Who gives a damn about Posse Comitatus, or about whether or not the Army patrols American cities, when the local police forces already patrolling them are already indistinguishable from an the Army in self-conception, attitude, tactics, arsenal, personnel, and just about everything else except the cut of the uniform?

Friday Lazy Linking

  • Winter Soldier: Just Another Tuesday. From Ryan Endicott, formerly a United States government Marine stationed in Iraq.

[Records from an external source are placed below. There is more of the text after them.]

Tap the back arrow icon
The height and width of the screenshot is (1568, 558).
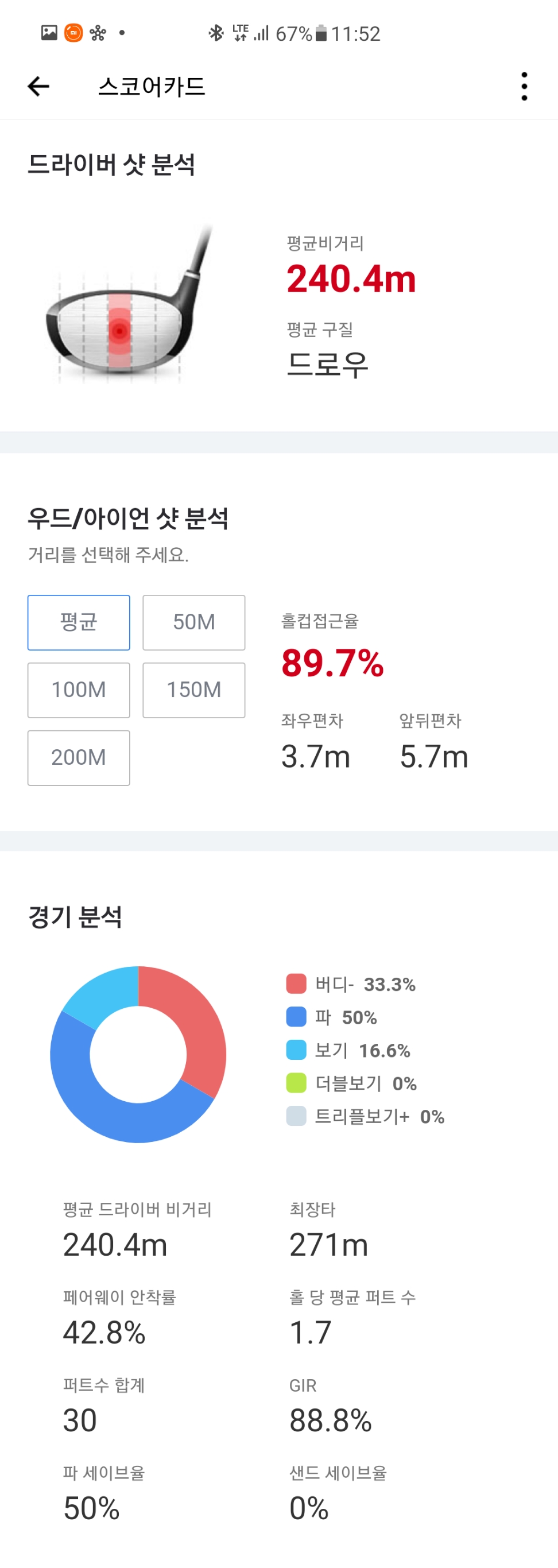point(38,87)
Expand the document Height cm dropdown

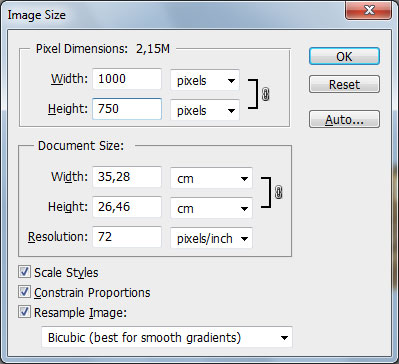click(211, 208)
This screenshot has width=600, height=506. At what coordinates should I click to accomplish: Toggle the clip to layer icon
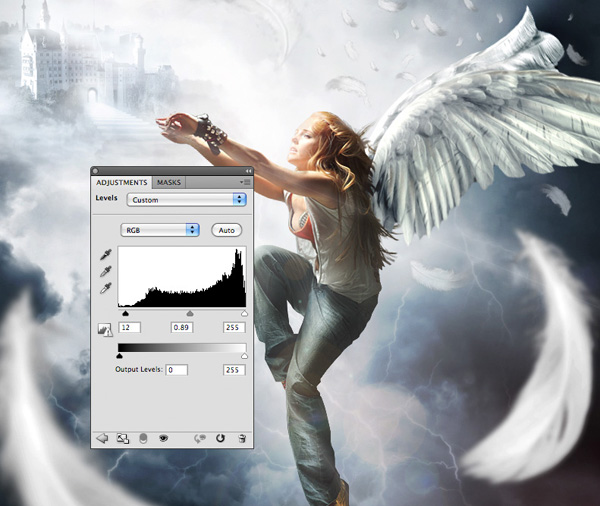143,438
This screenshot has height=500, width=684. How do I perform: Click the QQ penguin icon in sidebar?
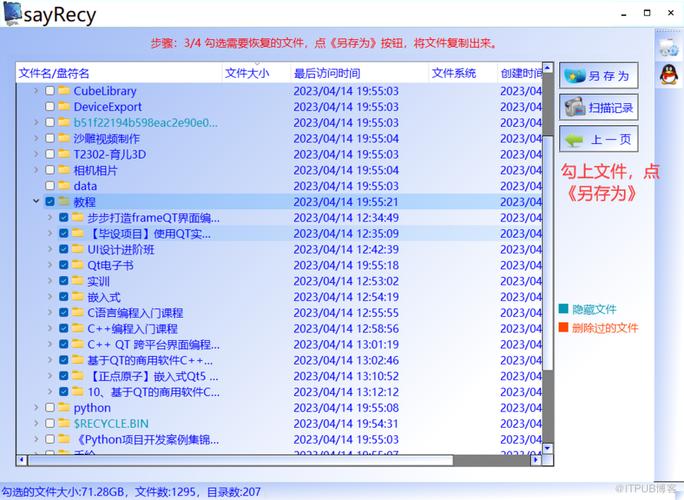pos(669,75)
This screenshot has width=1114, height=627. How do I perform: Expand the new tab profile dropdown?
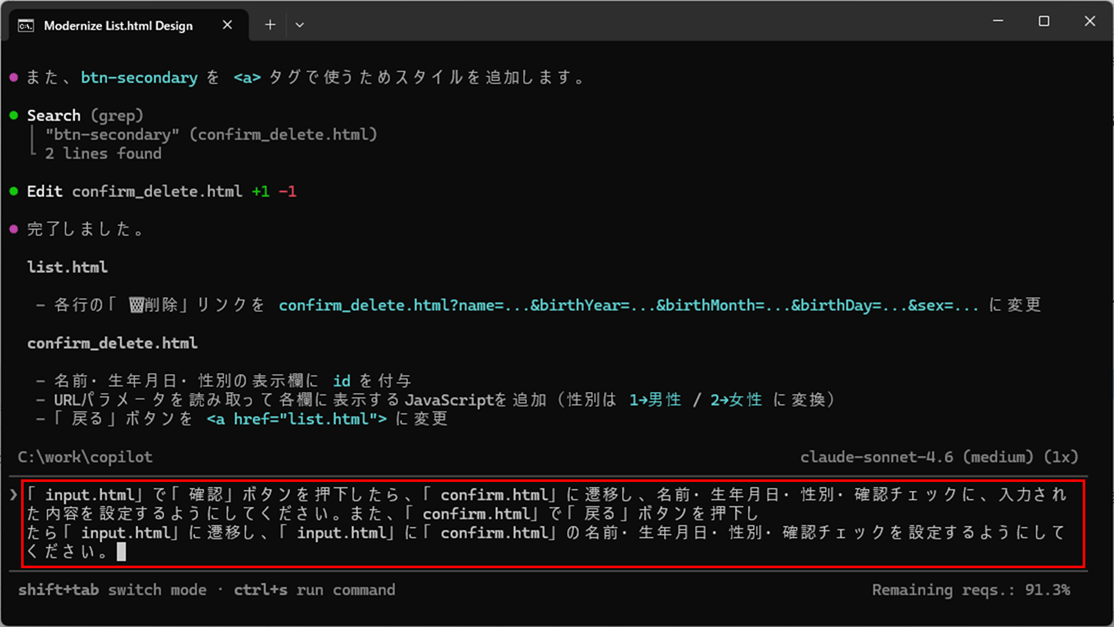click(x=299, y=25)
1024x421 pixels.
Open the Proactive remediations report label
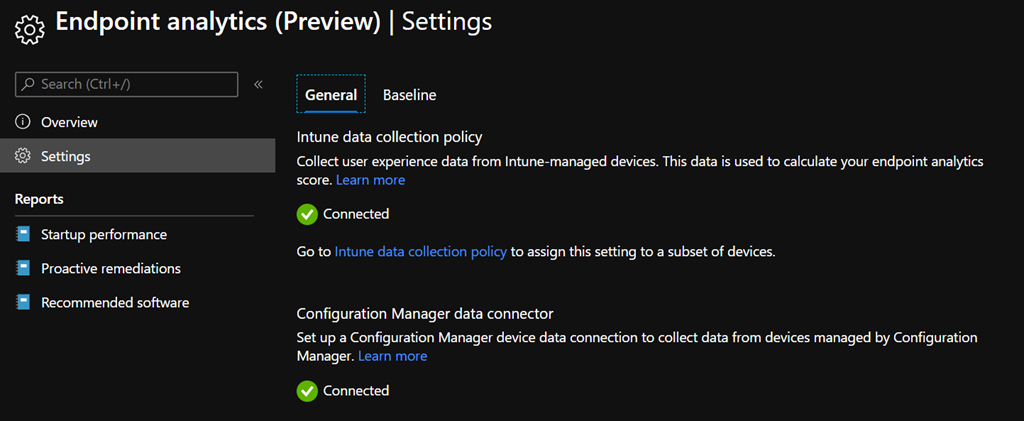pos(110,269)
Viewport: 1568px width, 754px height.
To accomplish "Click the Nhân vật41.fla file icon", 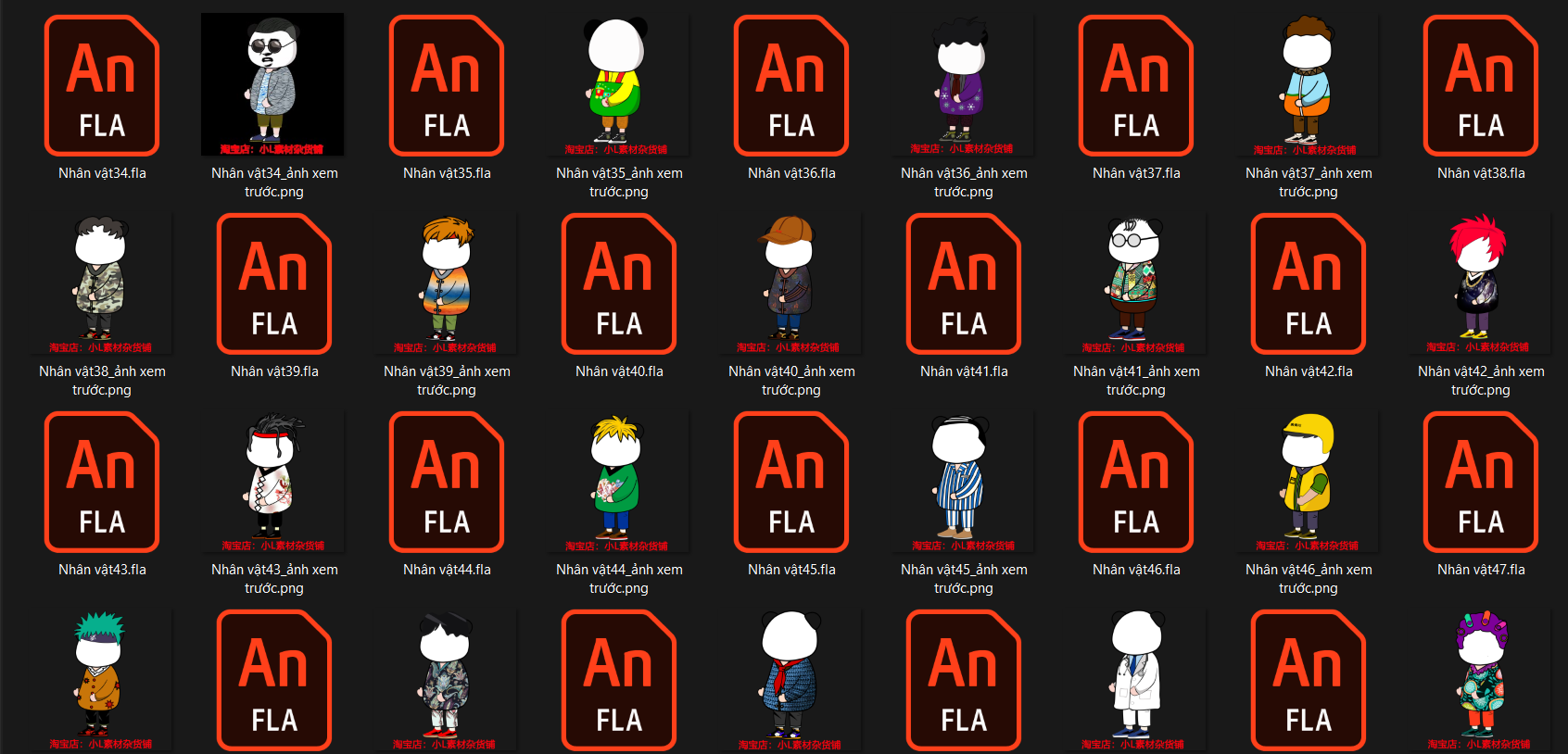I will (x=964, y=283).
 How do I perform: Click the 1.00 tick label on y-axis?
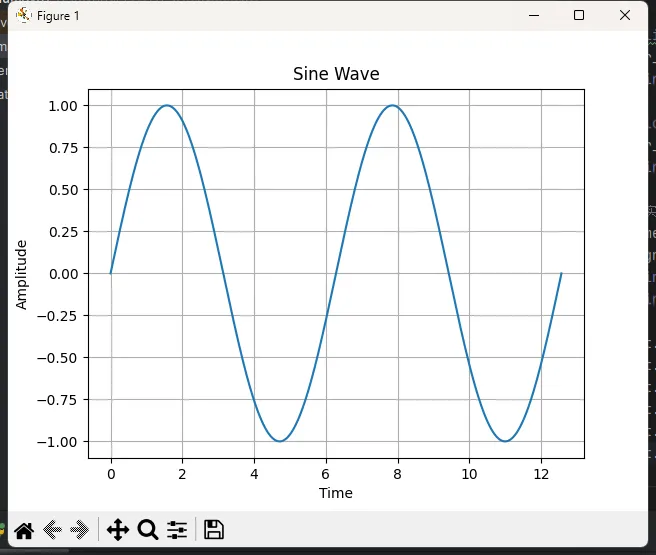point(63,106)
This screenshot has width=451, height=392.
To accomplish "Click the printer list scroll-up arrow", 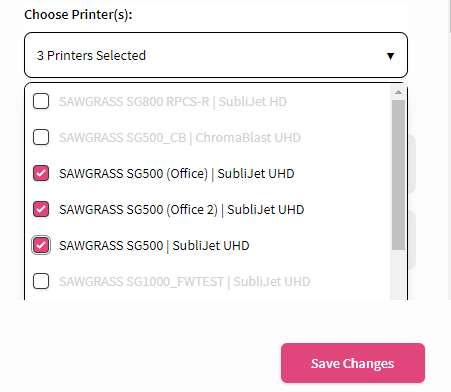I will point(398,92).
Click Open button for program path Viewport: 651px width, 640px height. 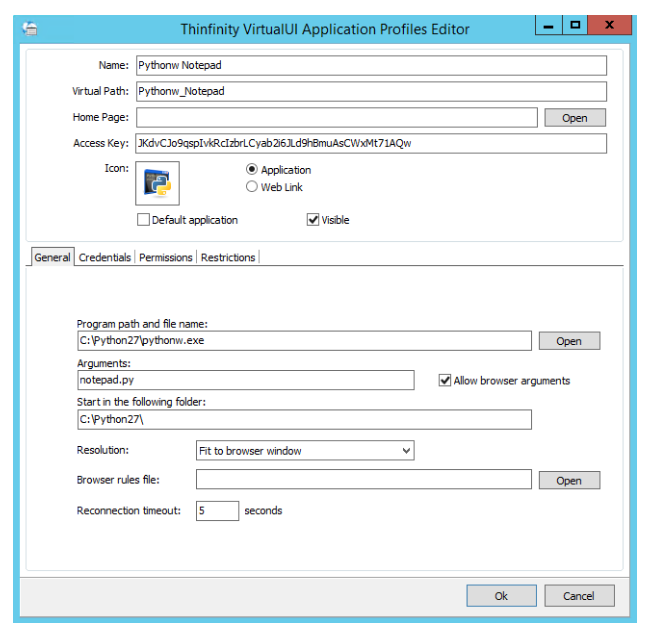coord(569,341)
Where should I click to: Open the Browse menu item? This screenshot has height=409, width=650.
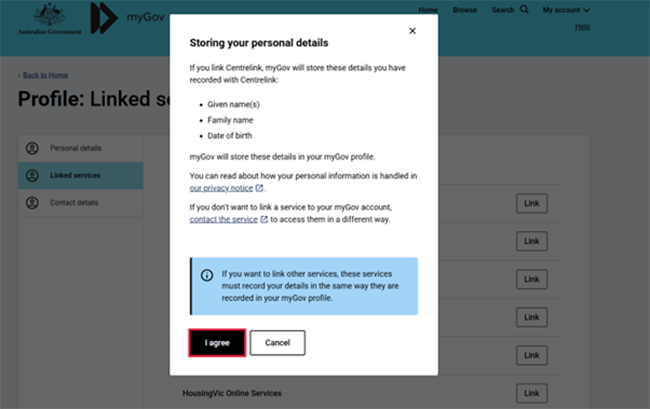(x=464, y=10)
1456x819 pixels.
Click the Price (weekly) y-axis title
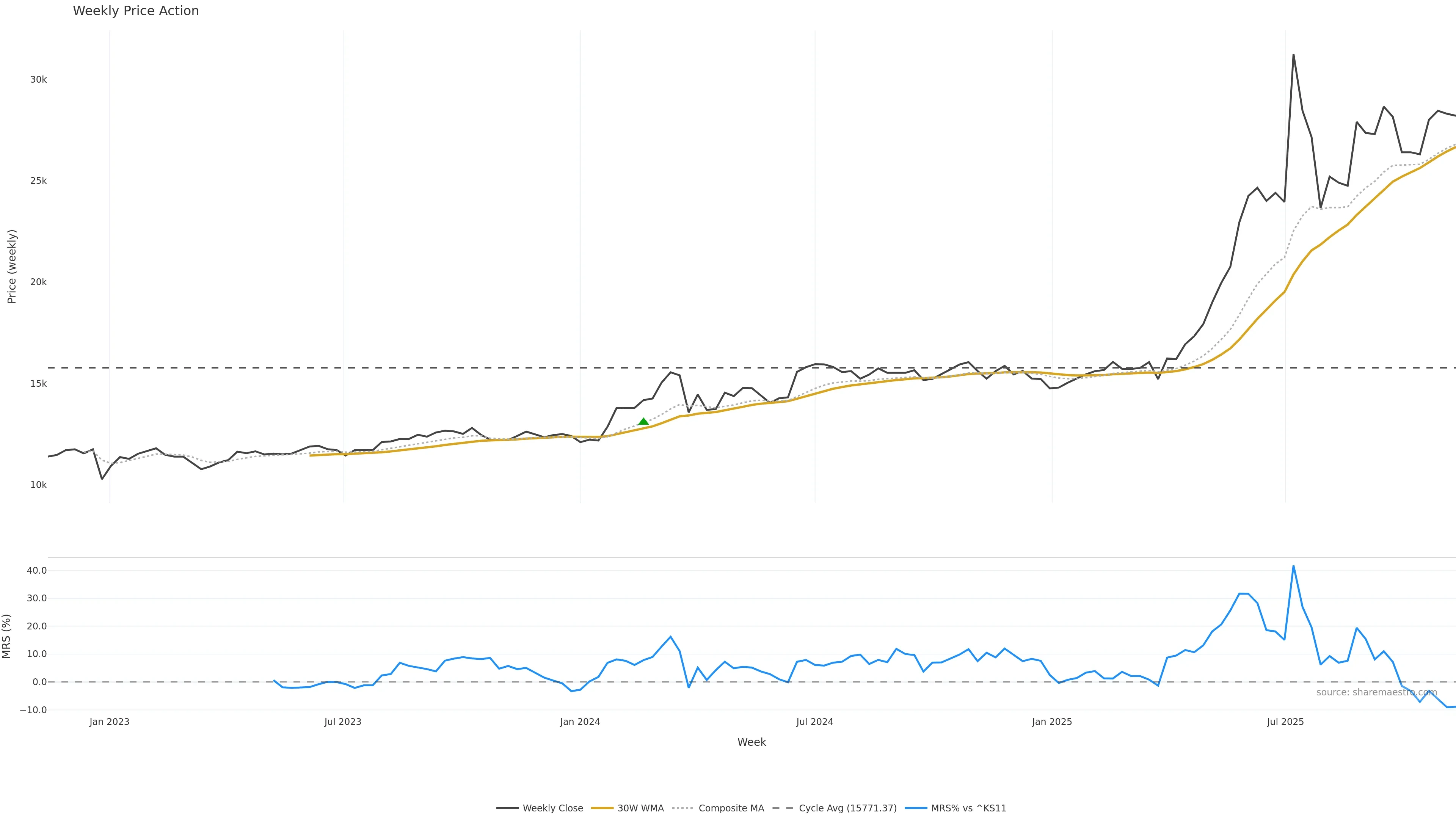tap(12, 266)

    Via Clay Claibourne, L.A. I.M.C. (2009-05-13): Winter Soldier Southwest on YouTube #1

  • The regulatory State versus freed markets and the human future: A quote from Anne Robert Jacques Turgot, via B.K. Marcus at Mises Economics Blog:

    To expect the government to prevent such fraud from ever occurring would be like wanting it to provide cushions for all the children who might fall. To assume it to be possible to prevent successfully, by regulation, all possible malpractices of this kind, is to sacrifice to a chimerical perfection the whole progress of industry; it is to restrict the imagination of artificers to the narrow limits of the familiar; it is to forbid them all new experiments; it is to renounce even the hope of competing with the foreigners in the making of the new products which they invent daily, since, as they do not conform to our regulations, our workmen cannot imitate these articles without first having obtained permission from the government, that is to say, often after the foreign factories, having profited by the first eagerness of the consumer for this novelty, have already replaced it with something else. … Thus, with obvious injustice, commerce, and consequently the nation, are charged with a heavy burden to save a few idle people the trouble of instructing themselves or of making enquiries to avoid being cheated. To suppose all consumers to be dupes, and all merchants and manufacturers to be cheats, has the effect of authorizing them to be so, and of degrading all the working members of the community.

    –Turgot, Éloge de Gournay (1759), translated by P.D. Groenewegen

Outrage

Think.

Left-Libertarianism

  • On dialectical jujitsu: Roderick Long, Austro-Athenian Empire (2009-05-19): How to annoy a conservative

  • Ownership failures, not market failures Chris Dillow, Stumbling and Mumbling (2009-05-01): Markets, the poor & the left. Dillow makes two really important distinctions: one of them the familiar left-libertarian distinction between freed markets, on the one hand, and actually-existing corporate capitalism, on the other; the other a less familiar, but very important, distinction between market processes and patterns of ownership. Quote: In many ways, what look like ways in which markets fail the poor are in fact merely ways in which a lack of assets fail the poor. Exactly; and the many cases where there are not really market failures, but rather ownership failures, have everything to do with feudal, mercantile, neoliberal, and other politically-driven seizures and reallocations of poor people’s land, livelihoods, and possessions — and nothing to do with genuine market exchange.